**Work required**
Rewrite the lines starting at the one containing "Viewport: 398px width, 360px height. Task: Pick the four-burner" and ending at the one containing "point(100,236)", and give only those lines. Keep the requests as they are, and multiply every coordinate in the answers by 0.45, rounding to whole numbers with halves rounded up.

**Raw records**

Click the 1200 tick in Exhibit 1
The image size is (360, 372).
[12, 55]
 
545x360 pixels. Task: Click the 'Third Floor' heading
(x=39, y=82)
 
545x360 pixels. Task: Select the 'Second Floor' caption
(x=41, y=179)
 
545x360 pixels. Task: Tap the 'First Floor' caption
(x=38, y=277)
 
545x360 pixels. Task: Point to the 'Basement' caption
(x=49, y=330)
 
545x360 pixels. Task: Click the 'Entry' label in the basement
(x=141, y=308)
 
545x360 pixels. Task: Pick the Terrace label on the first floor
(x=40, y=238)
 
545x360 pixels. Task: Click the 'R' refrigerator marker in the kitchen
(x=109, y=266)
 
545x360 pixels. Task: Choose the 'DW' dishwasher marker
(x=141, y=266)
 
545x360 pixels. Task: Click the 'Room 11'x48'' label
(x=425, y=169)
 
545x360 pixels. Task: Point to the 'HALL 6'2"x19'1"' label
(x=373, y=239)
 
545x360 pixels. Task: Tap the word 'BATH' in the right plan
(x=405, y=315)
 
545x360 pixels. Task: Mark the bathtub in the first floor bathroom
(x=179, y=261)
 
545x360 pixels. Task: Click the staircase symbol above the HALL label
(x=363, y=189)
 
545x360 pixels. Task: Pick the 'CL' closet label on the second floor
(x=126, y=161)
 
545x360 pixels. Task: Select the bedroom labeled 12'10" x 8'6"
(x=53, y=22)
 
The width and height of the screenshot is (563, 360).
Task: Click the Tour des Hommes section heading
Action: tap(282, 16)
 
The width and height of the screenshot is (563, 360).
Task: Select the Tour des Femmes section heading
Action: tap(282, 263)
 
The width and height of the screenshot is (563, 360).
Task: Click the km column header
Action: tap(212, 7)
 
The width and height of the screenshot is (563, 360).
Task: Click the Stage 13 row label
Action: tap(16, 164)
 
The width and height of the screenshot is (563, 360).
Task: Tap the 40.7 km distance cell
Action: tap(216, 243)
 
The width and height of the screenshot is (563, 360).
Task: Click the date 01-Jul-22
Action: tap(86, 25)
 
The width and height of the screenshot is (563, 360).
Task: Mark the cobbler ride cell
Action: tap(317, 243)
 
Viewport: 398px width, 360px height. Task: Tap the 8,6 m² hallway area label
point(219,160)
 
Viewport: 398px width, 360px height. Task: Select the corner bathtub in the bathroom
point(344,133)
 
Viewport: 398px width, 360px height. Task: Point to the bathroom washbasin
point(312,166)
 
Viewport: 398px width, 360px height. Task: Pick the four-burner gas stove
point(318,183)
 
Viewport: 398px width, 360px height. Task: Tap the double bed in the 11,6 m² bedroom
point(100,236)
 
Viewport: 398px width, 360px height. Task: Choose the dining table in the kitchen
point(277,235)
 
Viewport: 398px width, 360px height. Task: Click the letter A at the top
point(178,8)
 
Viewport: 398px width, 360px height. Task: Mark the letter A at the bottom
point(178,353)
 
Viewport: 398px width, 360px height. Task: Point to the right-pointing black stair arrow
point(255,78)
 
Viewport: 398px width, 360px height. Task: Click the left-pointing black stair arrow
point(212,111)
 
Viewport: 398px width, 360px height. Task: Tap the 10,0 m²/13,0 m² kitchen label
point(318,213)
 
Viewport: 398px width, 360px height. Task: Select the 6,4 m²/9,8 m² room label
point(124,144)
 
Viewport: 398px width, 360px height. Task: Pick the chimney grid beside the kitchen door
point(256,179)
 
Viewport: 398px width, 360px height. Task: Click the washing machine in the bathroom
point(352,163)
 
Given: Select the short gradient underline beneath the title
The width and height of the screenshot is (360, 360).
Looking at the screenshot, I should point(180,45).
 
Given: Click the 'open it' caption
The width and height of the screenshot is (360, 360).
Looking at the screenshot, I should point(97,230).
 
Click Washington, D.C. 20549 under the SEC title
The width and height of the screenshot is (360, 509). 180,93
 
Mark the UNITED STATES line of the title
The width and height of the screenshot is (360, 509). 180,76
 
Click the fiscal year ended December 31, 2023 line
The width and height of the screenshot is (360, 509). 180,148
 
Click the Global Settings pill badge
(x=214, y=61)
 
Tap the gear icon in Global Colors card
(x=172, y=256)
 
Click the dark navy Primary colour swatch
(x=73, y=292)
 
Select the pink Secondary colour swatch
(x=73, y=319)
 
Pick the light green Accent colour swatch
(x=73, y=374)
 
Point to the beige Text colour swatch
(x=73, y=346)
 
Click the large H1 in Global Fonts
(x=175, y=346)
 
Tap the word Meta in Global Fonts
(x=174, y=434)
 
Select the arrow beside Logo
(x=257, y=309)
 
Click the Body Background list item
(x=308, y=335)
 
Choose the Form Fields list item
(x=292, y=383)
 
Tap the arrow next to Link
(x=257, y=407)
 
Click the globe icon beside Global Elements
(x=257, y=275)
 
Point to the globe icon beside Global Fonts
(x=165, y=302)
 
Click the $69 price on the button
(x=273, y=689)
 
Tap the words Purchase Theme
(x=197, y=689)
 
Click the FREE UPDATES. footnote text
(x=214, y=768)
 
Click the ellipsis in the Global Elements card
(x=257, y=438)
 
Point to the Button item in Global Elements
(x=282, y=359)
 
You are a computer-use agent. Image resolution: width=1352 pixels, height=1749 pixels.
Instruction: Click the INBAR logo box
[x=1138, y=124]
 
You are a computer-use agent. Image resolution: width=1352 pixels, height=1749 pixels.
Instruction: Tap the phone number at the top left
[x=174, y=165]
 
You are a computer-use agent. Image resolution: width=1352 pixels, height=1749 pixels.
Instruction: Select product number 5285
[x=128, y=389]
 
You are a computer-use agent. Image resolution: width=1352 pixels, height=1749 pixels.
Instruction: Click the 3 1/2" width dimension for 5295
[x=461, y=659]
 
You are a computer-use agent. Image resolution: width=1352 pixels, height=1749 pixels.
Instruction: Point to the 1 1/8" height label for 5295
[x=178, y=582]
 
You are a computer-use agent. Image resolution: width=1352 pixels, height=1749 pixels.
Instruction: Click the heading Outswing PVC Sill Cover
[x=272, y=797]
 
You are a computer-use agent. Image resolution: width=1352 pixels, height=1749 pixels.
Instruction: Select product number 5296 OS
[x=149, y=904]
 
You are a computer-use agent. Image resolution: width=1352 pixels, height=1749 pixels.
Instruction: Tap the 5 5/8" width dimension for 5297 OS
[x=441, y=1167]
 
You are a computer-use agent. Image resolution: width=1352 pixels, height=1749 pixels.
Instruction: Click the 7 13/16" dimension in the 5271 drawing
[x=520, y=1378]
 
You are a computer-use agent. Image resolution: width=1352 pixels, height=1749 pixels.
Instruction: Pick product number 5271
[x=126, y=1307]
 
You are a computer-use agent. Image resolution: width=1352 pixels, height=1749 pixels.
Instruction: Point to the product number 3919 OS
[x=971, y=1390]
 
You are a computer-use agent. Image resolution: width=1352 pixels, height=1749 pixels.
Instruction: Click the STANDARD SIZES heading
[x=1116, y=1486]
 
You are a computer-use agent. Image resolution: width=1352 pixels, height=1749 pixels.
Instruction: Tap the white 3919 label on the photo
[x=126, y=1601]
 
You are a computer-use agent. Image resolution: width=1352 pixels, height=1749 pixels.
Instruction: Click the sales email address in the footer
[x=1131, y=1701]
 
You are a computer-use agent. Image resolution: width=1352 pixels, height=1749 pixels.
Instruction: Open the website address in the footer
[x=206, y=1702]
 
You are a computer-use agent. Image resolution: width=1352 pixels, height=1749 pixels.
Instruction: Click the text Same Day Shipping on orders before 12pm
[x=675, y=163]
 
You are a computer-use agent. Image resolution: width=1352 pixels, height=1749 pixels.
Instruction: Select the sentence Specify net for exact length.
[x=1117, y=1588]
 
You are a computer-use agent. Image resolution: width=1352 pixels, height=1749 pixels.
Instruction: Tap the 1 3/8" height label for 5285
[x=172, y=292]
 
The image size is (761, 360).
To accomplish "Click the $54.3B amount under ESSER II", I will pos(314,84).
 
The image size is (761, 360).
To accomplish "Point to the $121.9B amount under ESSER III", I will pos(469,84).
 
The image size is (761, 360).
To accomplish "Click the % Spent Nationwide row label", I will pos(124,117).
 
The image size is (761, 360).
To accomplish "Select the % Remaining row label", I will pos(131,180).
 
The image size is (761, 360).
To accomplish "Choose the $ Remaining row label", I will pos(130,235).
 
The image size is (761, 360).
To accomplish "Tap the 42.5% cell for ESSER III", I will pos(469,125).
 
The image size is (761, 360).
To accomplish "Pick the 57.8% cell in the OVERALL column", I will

**Full response**
Viewport: 398px width, 360px height. Task: Pick the four-burner gas stove
point(143,82)
 
Viewport: 398px width, 360px height. Task: Tap the double bed in the 11,6 m² bedroom
point(45,106)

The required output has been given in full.